Hello NAME ⏎ ⏎ I am in

Token Length

Next to character-level length constraints, you can also specify constraints on the token length of a variable. This is useful if you want to ensure that the model does not generate too many tokens for a given variable. For instance, in the following example, we constrain the length of the variable THING to be at most 3 tokens:

"Greet the user in four different ways: [GREETINGS]" \
   where len(TOKENS(GREETINGS)) < 10
promptdown

Greet the user in four different ways: GREETINGS⏎ ⏎ 1. Hello there It's nice

Similar to character length constraints, the len function can also be used to refer to the number of TOKENS(GREETINGS). However, now, length is measured in tokens, not characters. The exact resulting character length of the output thus depends on the tokenization of the model, however.

Token length constraints are cheaper to enforce than character length constraints, as they can be implemented as simple length checks on the tokenized output, rather than the more expensive character-level length checks, which require detokenization and masking.

Regex Constraints Preview

LMQL also supports REGEX constraints. This allows you to enforce a regular expression during generation of a variable.

As a simple example, consider the following snippet:

lmql
"It's the last day of June so today is [DATE]" \
   where REGEX(DATE, r"[0-9]{2}/[0-9]{2}")
promptdown

It's the last day of June so today is DATE30/06

PREVIEW FEATURE

REGEX constraints are currently in preview, which means that they may not function as expected in all cases. If you encounter problems, please report them in LMQL's issue tracker on GitHub.

Combining Constraints

Several constraints can be combined with the and and or keywords, recovering a Python boolean expression over the variables utilized in the LMQL query.

For example, the following program uses, both, a token length constraint and a stopping condition, to generate a short story:

lmql
"A story about life:[STORY]" \
   where STOPS_AT(STORY, ".") and len(TOKENS(STORY)) > 40
promptdown

A story about life: STORYLife is a journey filled with ups and downs, twists and turns, and unexpected surprises. It is a story that is unique to each individual, with its own set of challenges and triumphs. For some, life begins with a loving family and a comfortable home, while for others it may start with struggle and hardship.

Here, we enforce a stopping condition on the . character, but only once the generated story is at least 40 tokens long. Thus, the interpretation of and with stopping conditions is that the stopping condition is only enforced once the other constraints are satisfied.

How Do LMQL Constraints Work?

Token Masking and Eager Validation LMQL constraints are evaluated eagerly on each generated token, and will be used by the runtime to generate token masks during generation. This means, that the provided constraints are either satisfied by directly guiding the model during generation appropriately or, if this is not possible, validation will fail early on during generation, saving the cost of generating invalid output. In case of greedy decoding (sample or argmax), this terminates the generation process, in case of branching decoding, it will prune the current branch and continue generation only in the remaining, valid branches.

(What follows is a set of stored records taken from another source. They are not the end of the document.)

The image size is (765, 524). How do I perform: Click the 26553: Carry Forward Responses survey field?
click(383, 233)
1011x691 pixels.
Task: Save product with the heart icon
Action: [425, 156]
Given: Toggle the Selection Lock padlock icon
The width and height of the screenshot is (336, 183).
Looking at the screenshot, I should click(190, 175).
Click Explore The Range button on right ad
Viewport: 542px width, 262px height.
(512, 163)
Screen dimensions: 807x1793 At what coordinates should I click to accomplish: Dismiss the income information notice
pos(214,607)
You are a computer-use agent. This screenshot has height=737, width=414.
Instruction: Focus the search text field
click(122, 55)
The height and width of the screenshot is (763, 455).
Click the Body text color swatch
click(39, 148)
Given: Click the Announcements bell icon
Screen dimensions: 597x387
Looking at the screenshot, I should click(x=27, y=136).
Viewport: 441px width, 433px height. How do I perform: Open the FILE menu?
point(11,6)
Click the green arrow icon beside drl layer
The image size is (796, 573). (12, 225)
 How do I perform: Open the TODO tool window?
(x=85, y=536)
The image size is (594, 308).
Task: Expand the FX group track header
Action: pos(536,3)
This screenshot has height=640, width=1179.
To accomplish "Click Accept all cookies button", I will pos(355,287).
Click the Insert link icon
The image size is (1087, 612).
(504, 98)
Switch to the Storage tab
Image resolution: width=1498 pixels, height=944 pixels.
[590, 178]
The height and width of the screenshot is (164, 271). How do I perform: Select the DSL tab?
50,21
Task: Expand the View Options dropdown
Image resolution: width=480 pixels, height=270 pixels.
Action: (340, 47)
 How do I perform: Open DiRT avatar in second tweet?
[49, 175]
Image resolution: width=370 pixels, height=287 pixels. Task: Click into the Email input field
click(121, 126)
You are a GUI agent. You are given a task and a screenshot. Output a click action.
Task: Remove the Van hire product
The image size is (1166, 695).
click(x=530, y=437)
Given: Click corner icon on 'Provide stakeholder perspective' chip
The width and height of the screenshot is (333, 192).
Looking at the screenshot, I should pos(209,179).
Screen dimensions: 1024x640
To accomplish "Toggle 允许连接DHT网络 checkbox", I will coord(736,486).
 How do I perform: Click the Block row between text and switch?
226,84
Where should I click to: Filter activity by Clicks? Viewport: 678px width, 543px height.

High-Level Text Constraints Constraints are high-level and operate on a text (not token) level. For instance, users can specify constraints like VAR in ["Hello", "Hi", "Greetings"], without having to consider the exact tokenization of the individual phrases. LMQL will automatically translate these constraints to token masks, that can be used to guide the model during generation, allowing to generate output that satisfies the provided constraint using one generation call only.